= Permission (magazine) =

Pauley Perrette on the cover of Permission

Permission was one of the largest gothic magazines of the 1990s. It was first produced in Chicago in 1992 by Jayson Elliot. The first issue appeared as a newsprint 'zine, with a mix of articles about bands (such as Alien Sex Fiend and Young Gods), amateur poetry, disturbing comics (such as Scott Warren piece on serial killer Ed Gein), and fiction by local industrial musicians such as Jim Marcus (Die Warzaw).

As the industrial and gothic scenes peaked in the US during the early and mid-nineties, Permission grew rapidly, putting out ten issues at the rate of about two or three per year. Before Permission, the pre-eminent goth magazine had been Propaganda; but its fan base began to stagnate just as Permissions began to grow. While Propaganda and its emulators (Ghastly, Carpe Noctem, Dark Angel, etc.) reflected a serious, almost dogmatic approach to goth, Permission took a more jumbled, even humorous approach. Though it was prone to slip into self-importance from time to time as well, regular features like "Why'd You Get Kicked Out of Denny's?" or "Science Geek" kept things light. Every issue had comics in the back, and readers were more likely to find a pin-up of a professional wrestler The Undertaker than gothic makeup tips.

Publishing in the days before the Web, Permission was, along with related publication IndustrialnatioN, a primary source for reviews of goth and industrial music. A typical issue would contain between one and two hundred album reviews. The writing quality was varied; though the features themselves could be insightful.

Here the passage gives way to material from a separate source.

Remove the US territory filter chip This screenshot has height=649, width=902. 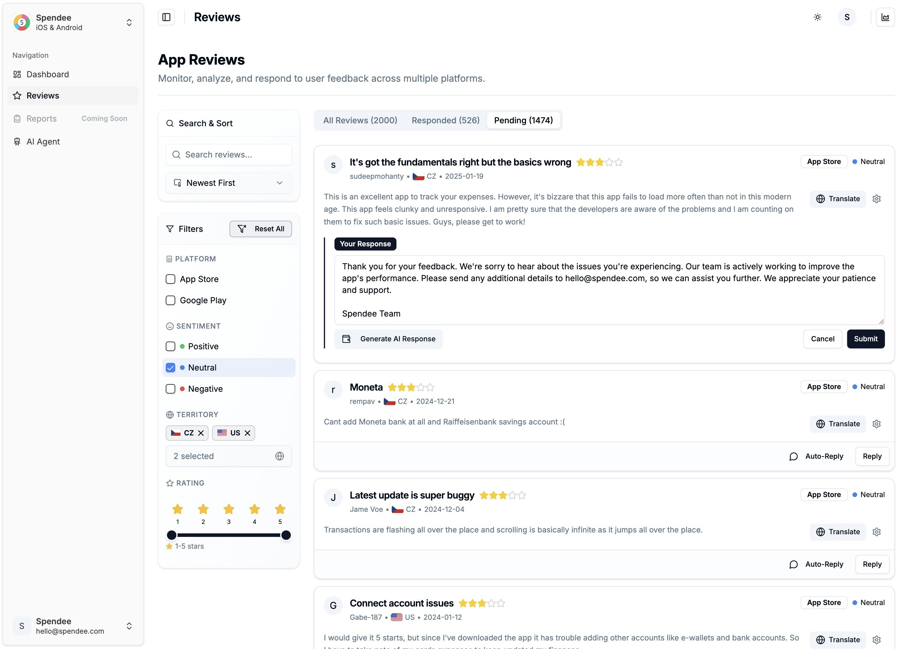(247, 433)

Permissions music coverage in the '90s reads like a guide to industrial/goth, from Skinny Puppy and KMFDM to Human Drama and Kommunity FK, and was known for its irreverent photography. Legendary Pink Dots wore a giant toy hat in a photo booth. Sheep on Drugs were given tiny birds and toy mushrooms. Thrill Kill Kult was splayed across the hood of a flaming '70s conversion van. Pigface appeared as just an iron and a blender.

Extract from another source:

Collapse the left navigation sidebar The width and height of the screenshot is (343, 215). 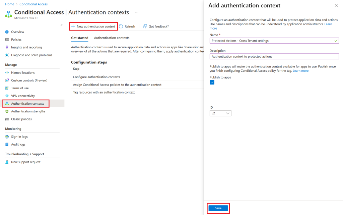(61, 25)
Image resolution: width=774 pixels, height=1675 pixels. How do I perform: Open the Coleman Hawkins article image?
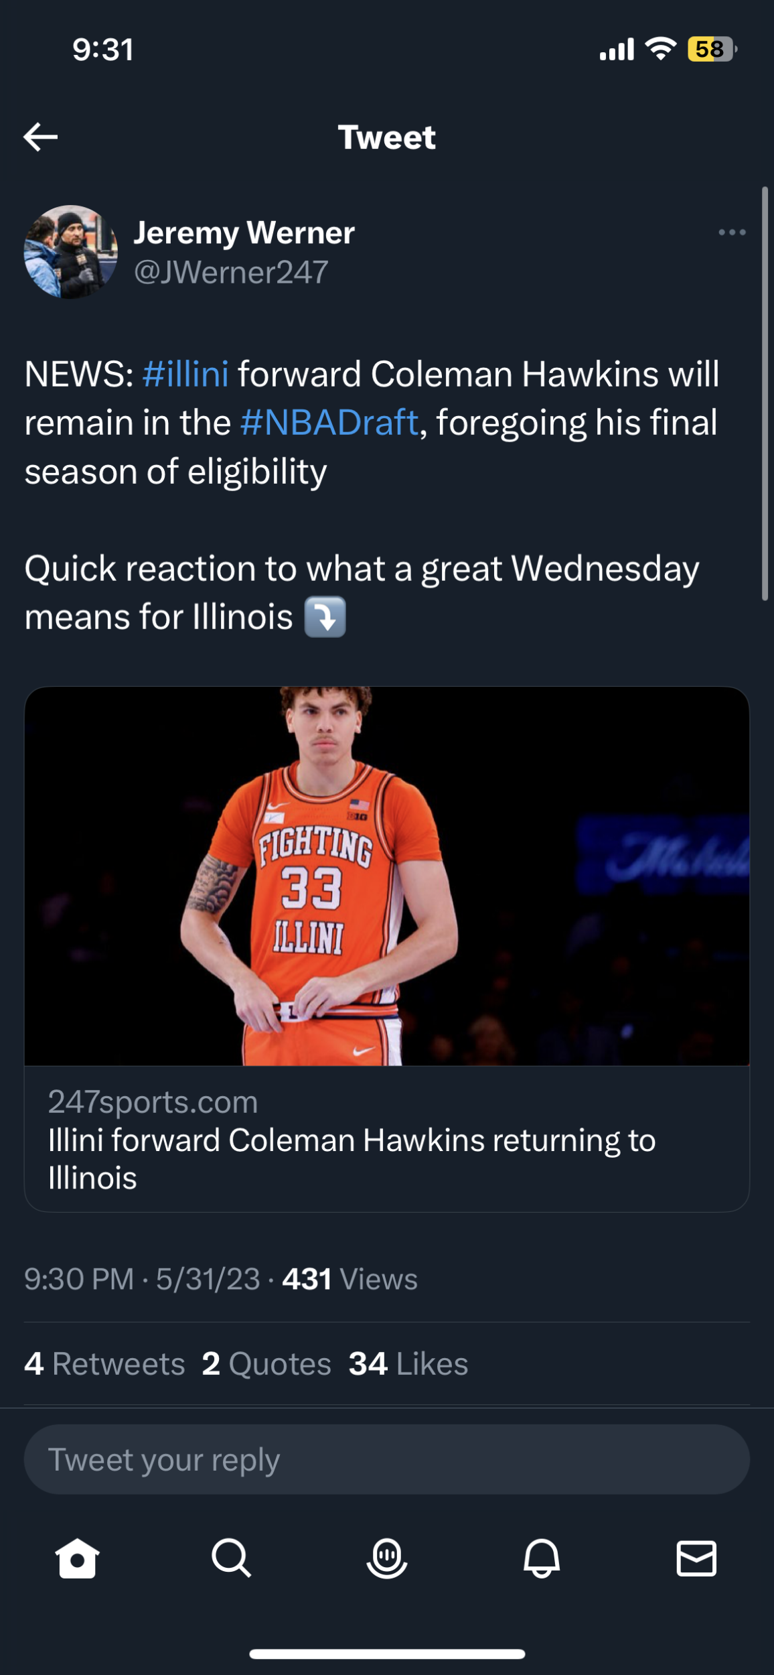click(387, 876)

A compilation album released by Permission was titled "TV Terror: Felching A Dead Horse" and featured covers of television theme songs played by some of the darkest, loudest bands of the time. The album had the distinction of being the catalyst for the first use of the word "felch" on national television, when Kurt Loder reported its release on MTV News.

The magazine's creator Jayson Elliot was busy in the goth industrial scene and often travelled to throw Permission parties or tours with bands. In 1994, he managed Procession, the "world gothic tour" featuring goth bands from four countries traveling around the United States. While turnout was heavy for the tour, a series of mishaps and conflicts left him soured on the scene. Moving the magazine to San Francisco in 1995, Permission continued to grow, though as its circulation increased, Jayson took the direction further and further from its punk/goth/industrial origins. By 1997, the magazine had reached its peak of popularity, with over forty thousand readers. Still, the strain of running the magazine and his disaffection with the scene led Jayson to cease publication in 2001.

In 2004, Permission re-formed in New York City, again under Jayson Elliot's direction. The magazine re-launched with an entirely new focus and design, much like the Details magazine in the 1980s did, without referencing the past. Now a fashion and lifestyle magazine, Permission bills itself as "life + style for emerging artists", and focuses on up-and-comers in all the creative fields.